We like what we’re seeing and we’re in very early flow back days on our third well across our horizontal target in the Wolfcamp A. So, we like those results.
And if we can point to some efficiency in hand which we do believe we’re seeing but we just need to quantify it on the Midland Basin side, can open up some capital opportunities there.
Paul Grigel
Okay. And then I think you mentioned on the new – the three new rigs have been added in June, using the spot market.
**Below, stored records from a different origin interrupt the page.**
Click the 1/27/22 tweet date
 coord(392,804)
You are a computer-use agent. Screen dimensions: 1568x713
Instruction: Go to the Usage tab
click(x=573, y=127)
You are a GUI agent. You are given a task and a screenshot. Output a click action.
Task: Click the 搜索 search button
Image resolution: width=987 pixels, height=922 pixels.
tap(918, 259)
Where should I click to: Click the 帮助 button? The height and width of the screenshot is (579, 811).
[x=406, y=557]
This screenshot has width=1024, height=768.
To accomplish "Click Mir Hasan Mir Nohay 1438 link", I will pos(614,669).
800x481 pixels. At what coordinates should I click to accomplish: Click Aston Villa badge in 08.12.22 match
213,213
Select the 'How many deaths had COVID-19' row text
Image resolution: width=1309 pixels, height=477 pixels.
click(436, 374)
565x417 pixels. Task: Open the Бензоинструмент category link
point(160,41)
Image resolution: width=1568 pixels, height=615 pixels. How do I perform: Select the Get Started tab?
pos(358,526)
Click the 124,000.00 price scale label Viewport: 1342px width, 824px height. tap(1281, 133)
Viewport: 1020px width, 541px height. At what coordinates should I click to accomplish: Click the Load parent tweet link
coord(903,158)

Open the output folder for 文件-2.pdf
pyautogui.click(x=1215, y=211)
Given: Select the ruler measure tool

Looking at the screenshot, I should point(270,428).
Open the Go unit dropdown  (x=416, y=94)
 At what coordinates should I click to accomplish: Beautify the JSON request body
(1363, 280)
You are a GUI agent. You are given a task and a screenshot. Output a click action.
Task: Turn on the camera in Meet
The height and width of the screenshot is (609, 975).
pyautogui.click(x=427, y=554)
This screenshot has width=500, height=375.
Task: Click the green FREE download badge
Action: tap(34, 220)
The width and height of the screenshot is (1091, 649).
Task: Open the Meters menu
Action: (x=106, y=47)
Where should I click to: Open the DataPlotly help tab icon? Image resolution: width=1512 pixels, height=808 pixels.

Is there any thought on entering into term contracts for those rigs given the lower service costs and an ability to walk in those prices?
Matt Gallagher
There is a little bit of a hesitance on the service side to lock in at the base and additionally as we’re quantifying our efficiency gains, something we might be a little bit hesitant to do as well. So we’ll just do kind of practical contracts on the spot rigs.
Bryan Sheffield
When you bring these rigs, you want to see – so it’s nice to get them in month-to-month, watching the cruise and watching the rig, and shuffle the rig, so in this time – at this time in a moment in time and over the next three to six months, it will be month-to-month probably on the number of rigs out in the Permian basin and then you’ll start getting tight again.
Paul Grigel
Okay, thanks for taking my questions.
Operator
We have no further questions at this time. I’d like to turn the floor back over to management.
Bryan Sheffield
Thanks again for joining us and for your interest in Parsley Energy. We look forward to seeing you all at the end of June, there are three conferences we’re spreading out and we appreciate the call.